Ndo laughs uproariously at that and for the most part since they teamed up, Cook has been laughing as well. Ndo was Sligo’s Dennis Bergkamp signing, a statement that a different way and era was on the way.

“Joey Ndo has been very instrumental in making me the manager I am,” says Cook unashamedly.

“It’s alright having a philosophy and saying we want to pass the ball, but if you’re asking lads who can’t pass the ball to pass it, you’ll end up getting beat looking bad. Joseph was the catalyst to how we play. For too long good players weren’t coming to Sligo Rovers but all that changed when Joseph joined us.”

There’s a story in how he came to Sligo.

“People don’t realise, Joseph signed for us for 500 quid a week,” reveals Cook.

“You’ve heard all the talk he’s only a moneygrabber but you didn’t sign for a club for 500 a week if you’re a moneygrabber. Now, he’s had a substantial rise since, but that’s what he signed originally for, 500 a week, because my philosophy on football and Joseph’s would be very similar.”

For Ndo, that was all-important. “Show” has always been important. He has been on the receiving end of racist chanting, most notably in a Champions League qualifier away at Steaua Bucharest as well as occasionally in the domestic league, but even on that front he has an interesting and positive spin.

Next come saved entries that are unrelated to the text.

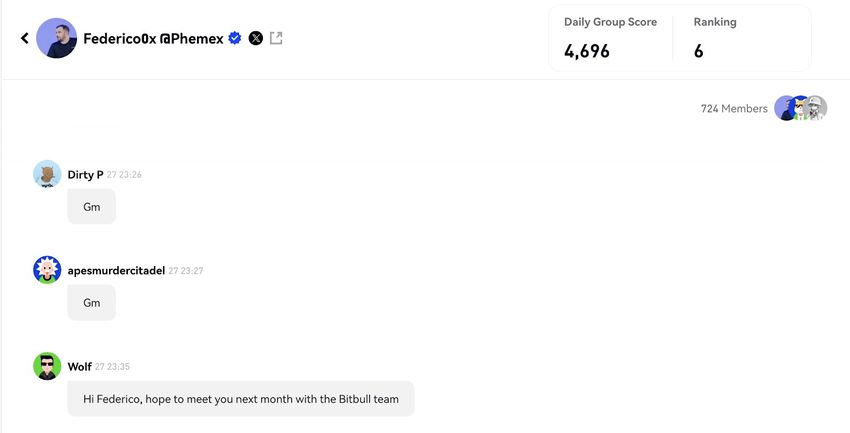Click the blue verified badge
The width and height of the screenshot is (850, 433).
(235, 38)
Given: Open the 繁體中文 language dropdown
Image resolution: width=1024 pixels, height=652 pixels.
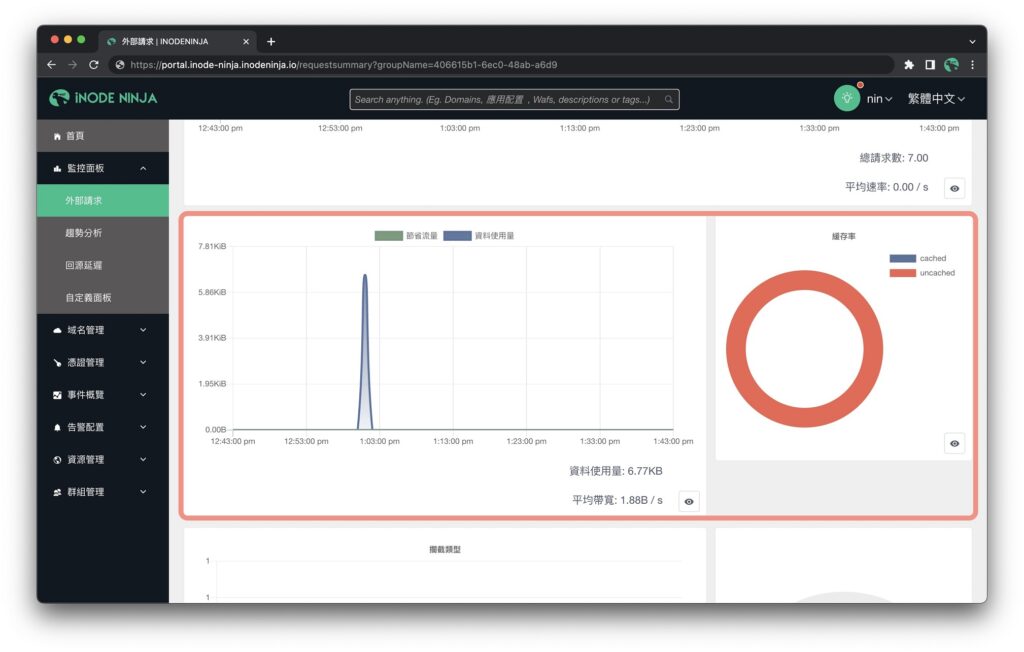Looking at the screenshot, I should tap(936, 99).
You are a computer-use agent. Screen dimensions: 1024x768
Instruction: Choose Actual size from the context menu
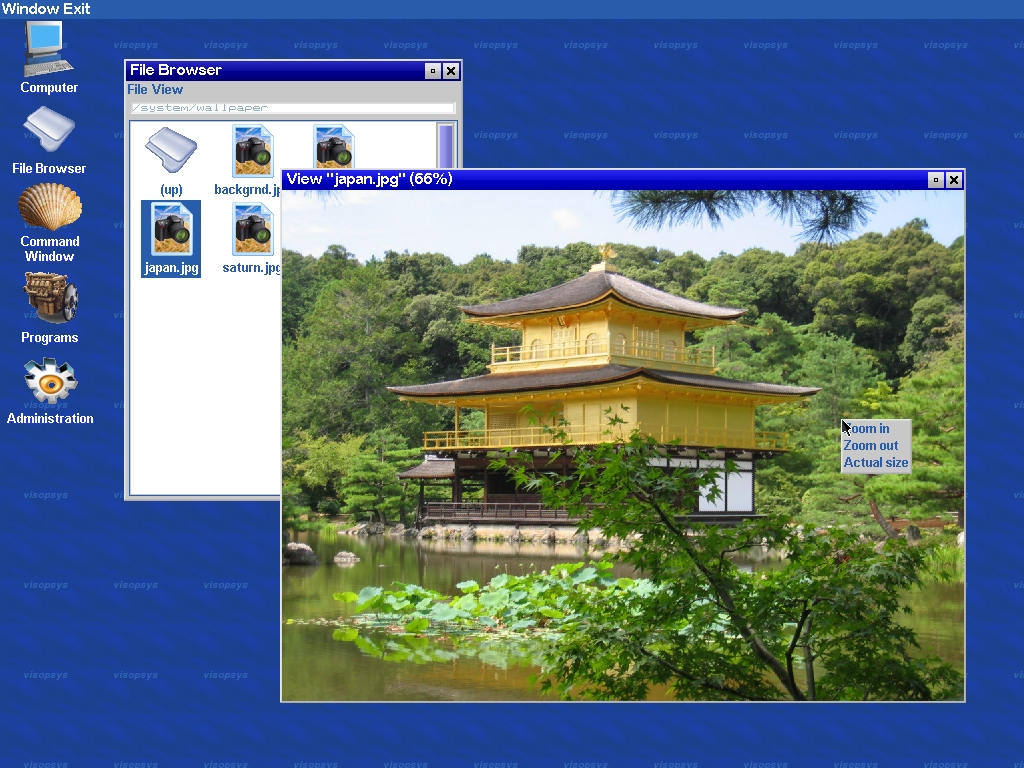click(x=876, y=462)
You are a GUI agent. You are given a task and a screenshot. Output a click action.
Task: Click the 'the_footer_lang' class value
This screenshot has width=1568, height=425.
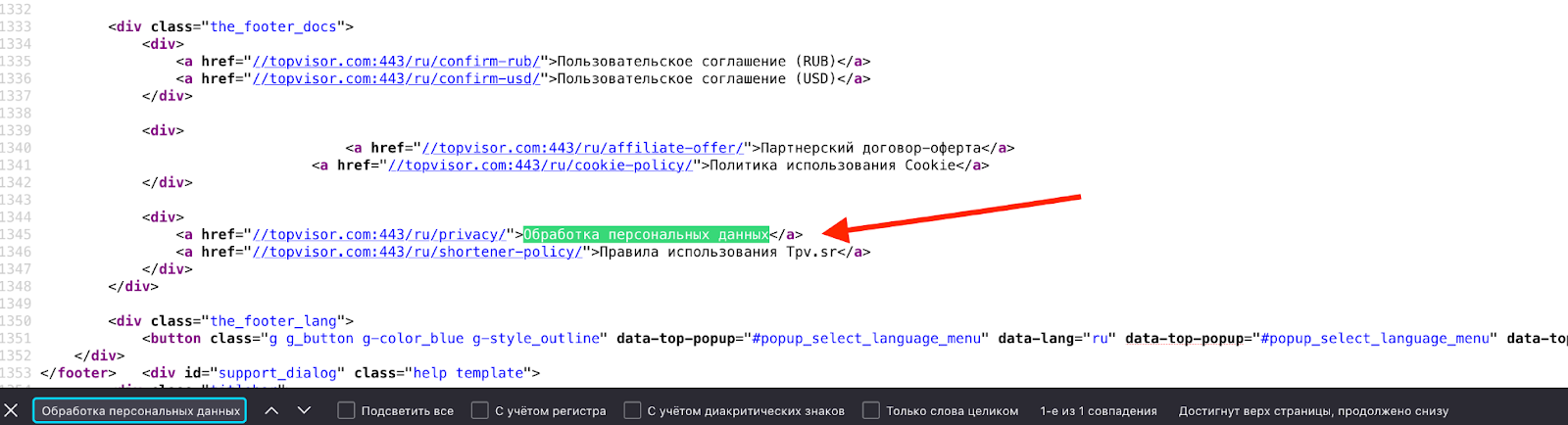coord(273,321)
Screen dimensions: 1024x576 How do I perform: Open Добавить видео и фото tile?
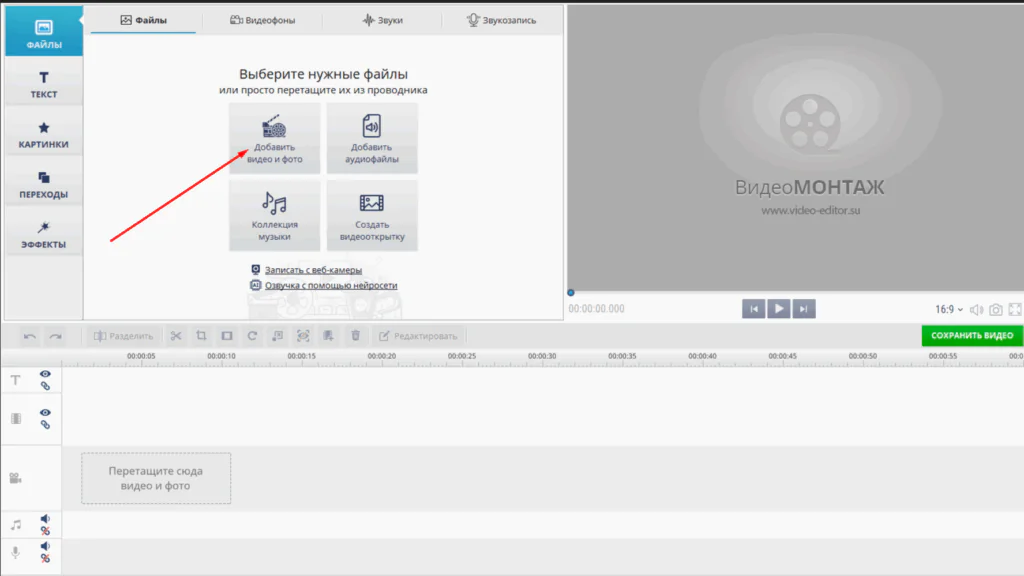274,138
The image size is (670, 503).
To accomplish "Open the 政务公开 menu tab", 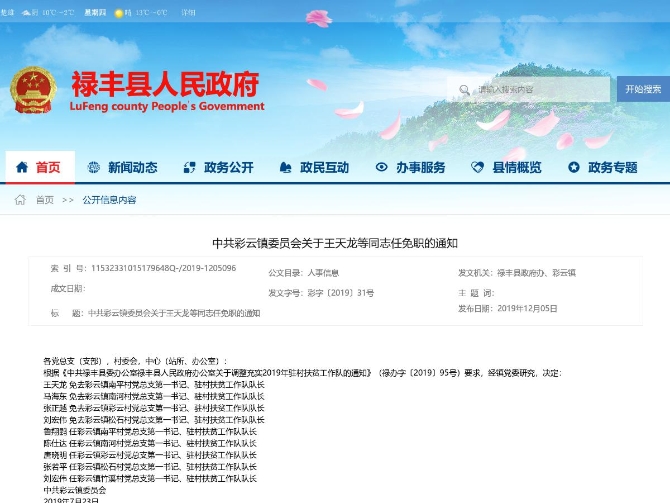I will [228, 167].
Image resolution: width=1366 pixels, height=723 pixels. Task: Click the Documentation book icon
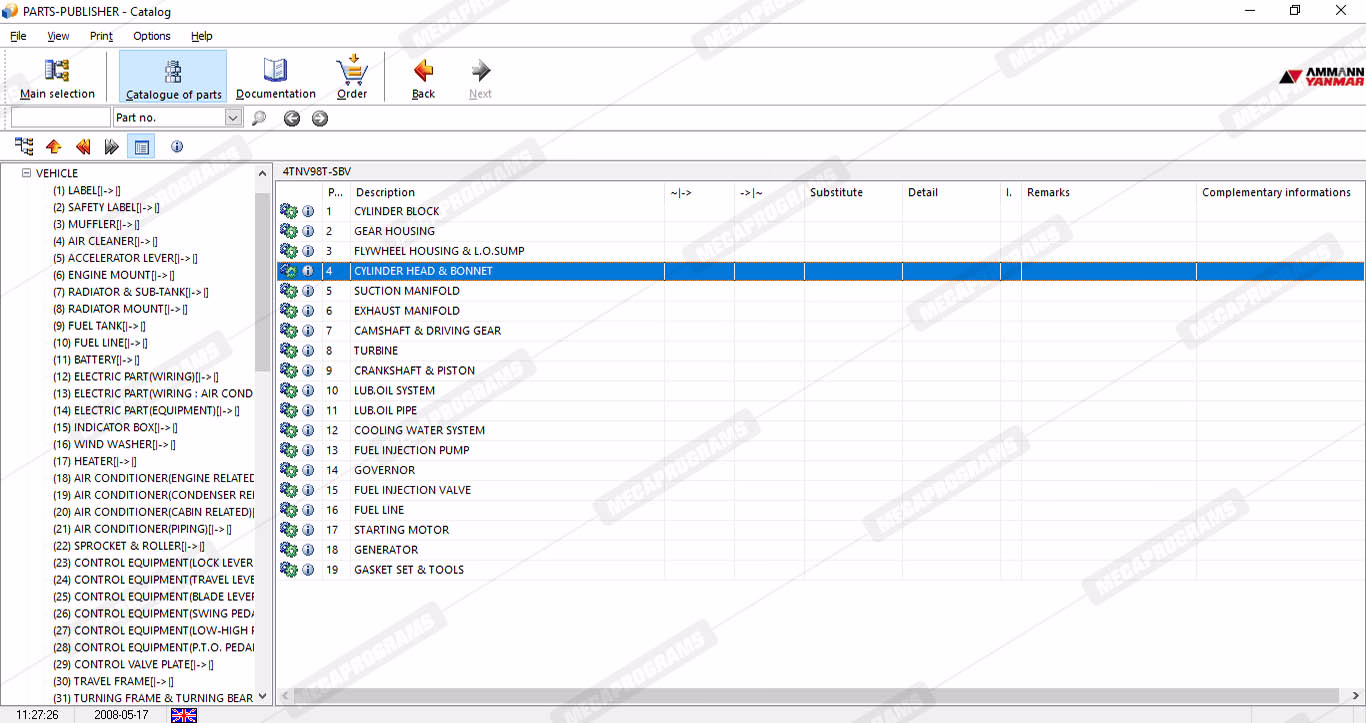(x=275, y=77)
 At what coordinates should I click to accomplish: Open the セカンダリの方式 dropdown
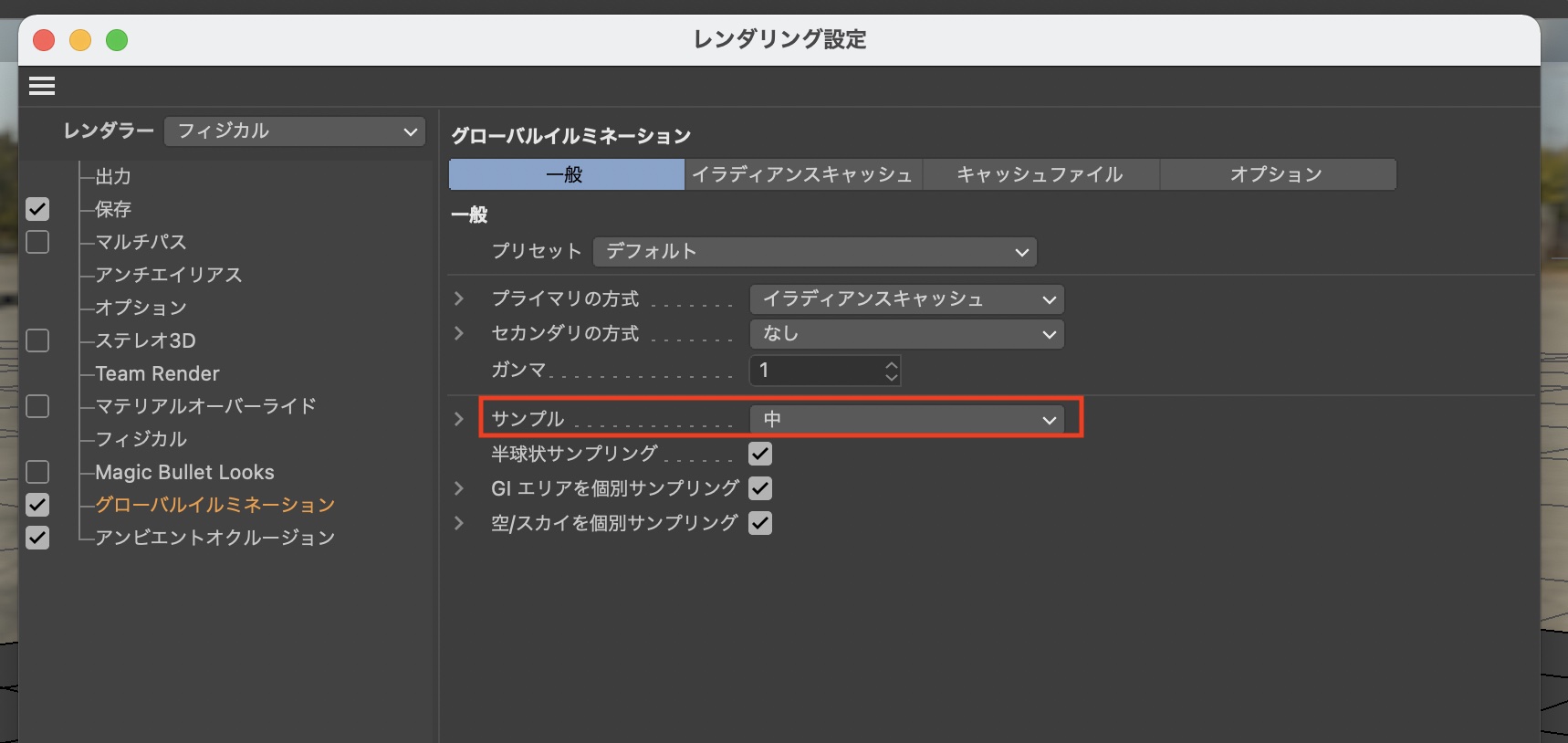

“I have never talked about that before because I am okay about it. It is more an issue for the people who run football though I help campaigns because it’s important to send the [right] message for the next generation.

“But if someone abuses me, it doesn’t not affect me. He can’t hurt me but he has to say ‘I saw a good show from him today’.”

When he first came into the league, putting on a good show for the punters wasn’t a priority for most teams. The football was primitive, fearful, regressive.

“Everything was long ball, squeeze; no one was going for the ball, to get the ball, to pass it. I had to fight to bring my ideas [into effect].”

At Sligo he didn’t have to fight. There’s much more football now played throughout the league but nowhere is there more football played than at the Showgrounds, something Ndo takes great pride in. Even though he won leagues with Shels and Bohs, he considers Sligo to be probably the most satisfying phase of his career in the league.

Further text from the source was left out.